§ Work item:
From the records below, give the number of lines that include the word "will". Add no other words.

(Stored data)

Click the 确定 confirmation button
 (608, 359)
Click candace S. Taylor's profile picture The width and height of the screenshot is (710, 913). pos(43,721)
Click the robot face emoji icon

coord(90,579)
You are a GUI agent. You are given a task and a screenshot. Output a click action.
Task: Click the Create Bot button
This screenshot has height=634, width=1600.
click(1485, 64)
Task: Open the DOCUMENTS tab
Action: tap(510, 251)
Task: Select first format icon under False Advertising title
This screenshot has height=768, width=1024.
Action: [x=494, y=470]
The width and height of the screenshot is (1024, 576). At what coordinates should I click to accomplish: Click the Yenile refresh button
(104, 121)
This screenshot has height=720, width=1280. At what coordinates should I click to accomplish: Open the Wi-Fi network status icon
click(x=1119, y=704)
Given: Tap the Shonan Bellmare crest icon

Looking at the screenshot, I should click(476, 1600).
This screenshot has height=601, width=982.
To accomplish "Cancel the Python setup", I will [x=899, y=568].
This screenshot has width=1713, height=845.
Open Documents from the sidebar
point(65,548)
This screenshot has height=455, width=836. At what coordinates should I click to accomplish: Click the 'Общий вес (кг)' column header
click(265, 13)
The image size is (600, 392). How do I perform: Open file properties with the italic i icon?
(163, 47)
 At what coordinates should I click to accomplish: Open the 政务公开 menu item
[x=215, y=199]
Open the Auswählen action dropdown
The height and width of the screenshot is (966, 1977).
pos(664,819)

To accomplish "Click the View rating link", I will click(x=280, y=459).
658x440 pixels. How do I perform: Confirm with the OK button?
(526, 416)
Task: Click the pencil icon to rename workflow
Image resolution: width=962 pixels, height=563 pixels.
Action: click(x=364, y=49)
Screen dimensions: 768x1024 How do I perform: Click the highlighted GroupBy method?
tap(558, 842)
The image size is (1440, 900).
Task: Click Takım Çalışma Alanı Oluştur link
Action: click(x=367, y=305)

§ Exercise output:
2